7.-La moda para convertirse en uno mismo

«Para evocar las “buenas razones” por las que nuestros contemporáneos siguen la moda hay que poner entre paréntesis nuestros juicios de valor. Calificar a los fashionistas de seres irracionales es una manera de condenar las tendencias y a quienes las siguen. ¿Hay que estar a favor o en contra de la moda? Es difícil decidir. Por otra parte, algunos no eligen: están contra la moda, muy en contra. Ilustración caricaturesca: Madonna. En su álbum American Life, la cantante denuncia el imperio de la moda, la dictadura de la belleza y de las tendencias. Pero el mundo en el que vivimos no es en el que cantamos: después de todo, Madonna puede criticar un sistema del que ella constituye un mecanismo esencial.

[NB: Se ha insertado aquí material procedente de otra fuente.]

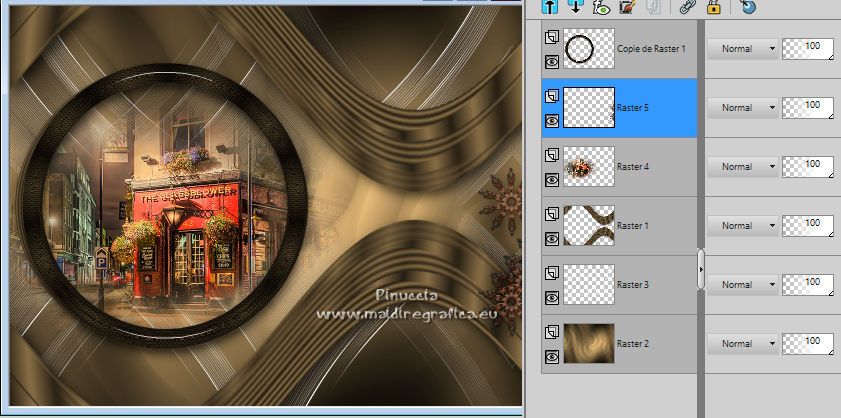Image resolution: width=841 pixels, height=418 pixels.
Task: Click the move layer down arrow icon
Action: click(575, 7)
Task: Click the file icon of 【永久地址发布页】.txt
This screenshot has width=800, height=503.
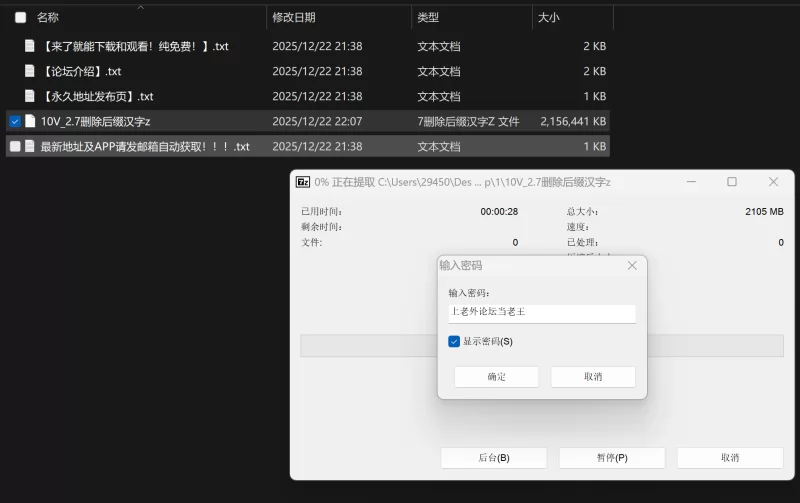Action: tap(29, 96)
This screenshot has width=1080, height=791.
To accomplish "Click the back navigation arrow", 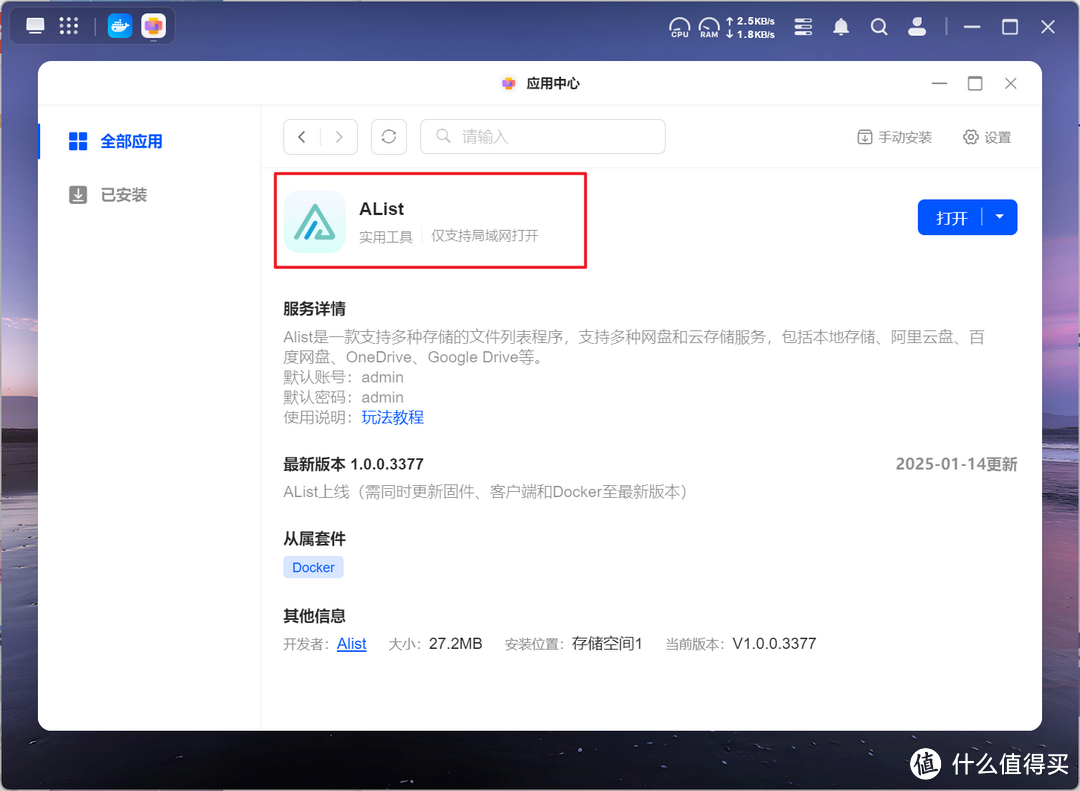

 Para entender las razones que nos incitan a seguir la moda, es importante intentar comprender antes de tratar de juzgar. Desde luego, bajo ciertos aspectos, nuestra relación con los vestidos puede parecer absurda. Las colas en las rebajas, la obsesión por las tendencias, constituyen una representación gregaria y narcisista de nuestros coetáneos. A veces, estos comportamientos no son sólo extraños sino que se convierten en francamente patológicos, como en el caso del síndrome de la compra compulsiva. Sin embargo, las enfermedades de la moda nos reenvían a nuestra propia normalidad y nos muestran ostentosamente que la pasión por los trapos no puede reducirse a una pasión por los objetos.    
 
Enfermos por la moda
 Koba S. tiene una pesada responsabilidad: debe encarnar la locura consumista de sus contemporáneos. Este japonés de treinta años no tiene más que un ídolo y es una marca. Su existencia se resume en coleccionar metódicamente todos los vestidos del diseñador belga Dries Van Noten. Para estar seguro de no perderse ninguno, hace los pedidos por anticipado y se desplaza a Osaka, donde está su boutique preferida. Una imagen le muestra en su minúsculo estudio de Tokio: está estirado sobre la cama y, a su alrededor, dispuestos en corola, los artículos firmados por su creador preferido. Koba forma parte de las docenas de japoneses, fotografiados por Kyoichi Tzusuki, en la serie que consagró a las happy victims, estos individuos convertidos en adictos a una marca.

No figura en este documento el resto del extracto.